The adder 107 adds together the first sound waveform data (L-ch) 109 output from the piano sound source 102 and the third sound waveform data (L-ch) 113 output from the damper sound effect generator 101 via the multiplier 105, and then outputs the resulting left channel piano sound waveform data (L-ch) 115 to which the damper pedal effect has been applied. Similarly, the adder 108 adds together the first sound waveform data (R-ch) 110 output from the piano sound source 102 and the third sound waveform data (R-ch) 114 output from the damper sound effect generator 101 via the multiplier 106, and then outputs the resulting right channel piano sound waveform data (R-ch) 116 to which the damper pedal effect has been applied. The piano sound waveform data (L-ch) 115 and the piano sound waveform data (R-ch) 116 are then respectively output to digital-to-analog (D/A) converters, analog amplifiers, and speakers (not illustrated in the figure) to be played as stereo piano ON signals.

FIG. 2 is a block diagram illustrating an embodiment of the damper sound effect generator 101 illustrated in FIG. 1. The damper sound effect generator 101 includes a damper sound effect generator (L-ch) 201 that processes the left channel and a damper sound effect generator (R-ch) 202 that processes the right channel. The damper sound effect generator (L-ch) 201 performs processes for generating damper sound effects on the first sound waveform data (L-ch) 109 input from the piano sound source 102 illustrated in FIG. 1, and then outputs the resulting third sound waveform data (L-ch) 113 illustrated in FIG. 1 to the multiplier 105. Similarly, the damper sound effect generator (R-ch) 202 performs processes for generating damper sound effects on the first sound waveform data (R-ch) 110 input from the piano sound source 102 illustrated in FIG. 1, and then outputs the resulting third sound waveform data (R-ch) 114 illustrated in FIG. 1 to the multiplier 106.
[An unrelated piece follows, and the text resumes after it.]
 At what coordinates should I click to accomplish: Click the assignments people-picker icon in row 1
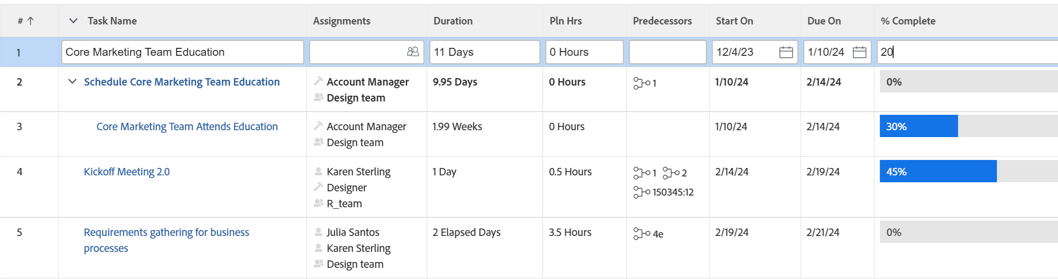413,52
The damper sound effect generator (L-ch) 201 and the damper sound effect generator (R-ch) 202 have the same configuration except in that the inputs and outputs respectively correspond to the left channel and the right channel, and therefore the following description will only focus on the damper sound effect generator (L-ch) 201. The damper sound effect generator (L-ch) 201 includes a convolution processor 204 and a filter processor 203.
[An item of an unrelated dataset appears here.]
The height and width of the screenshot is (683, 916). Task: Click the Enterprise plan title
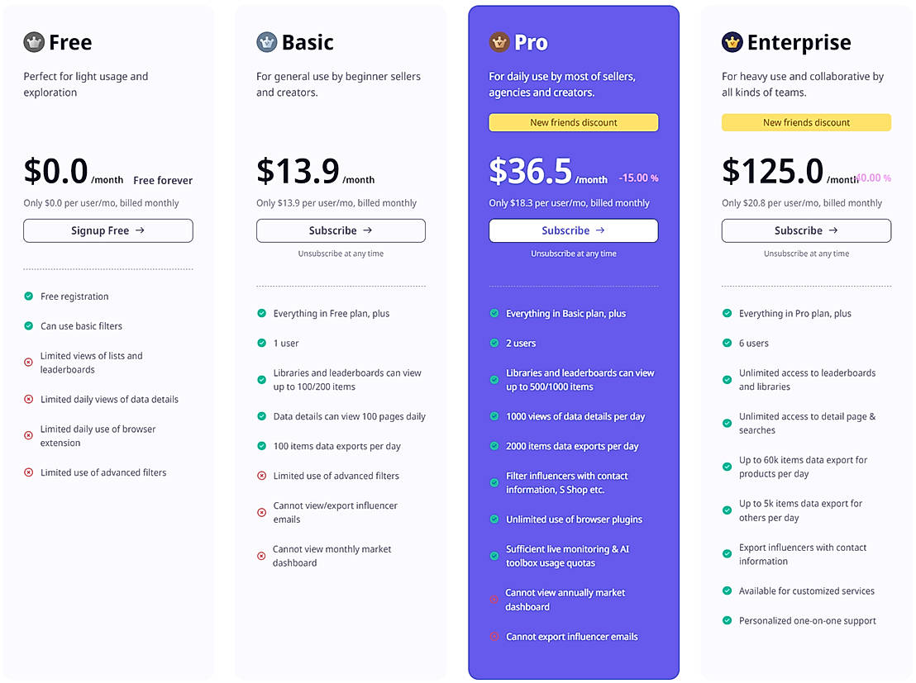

When the performer depresses the damper pedal 150 illustrated in FIG. 1, the convolution processor 204 illustrated in FIG. 2 performs a process of convolving the first sound waveform data (L-ch) 109 input from the piano sound source 102 with the left channel impulse response waveform data (second sound waveform data) 121 read from the memory 104, and thereby generates the convolved sound waveform data for the left channel.

In order to implement this process, the convolution processor 204 includes a Fast Fourier transform (FFT) convolver 213, a multiplier 214 arranged on the input side of the FFT convolver 213, a multiplier 215 arranged on the output side of the FFT convolver 213, and envelope generators (EGs) 216 and 217 that respectively generate scaling factor change information for the multipliers 214 and 215.

The FFT convolver 213 stores, in an internal register, impulse response data corresponding to impulse responses obtained by sampling string resonance and body characteristics in an acoustic piano while depressing the damper pedal. Furthermore, the FFT convolver 213 performs a process of convolving the input first sound waveform data (L-ch) 109 with this impulse response data and outputs the resulting convolved sound waveform data.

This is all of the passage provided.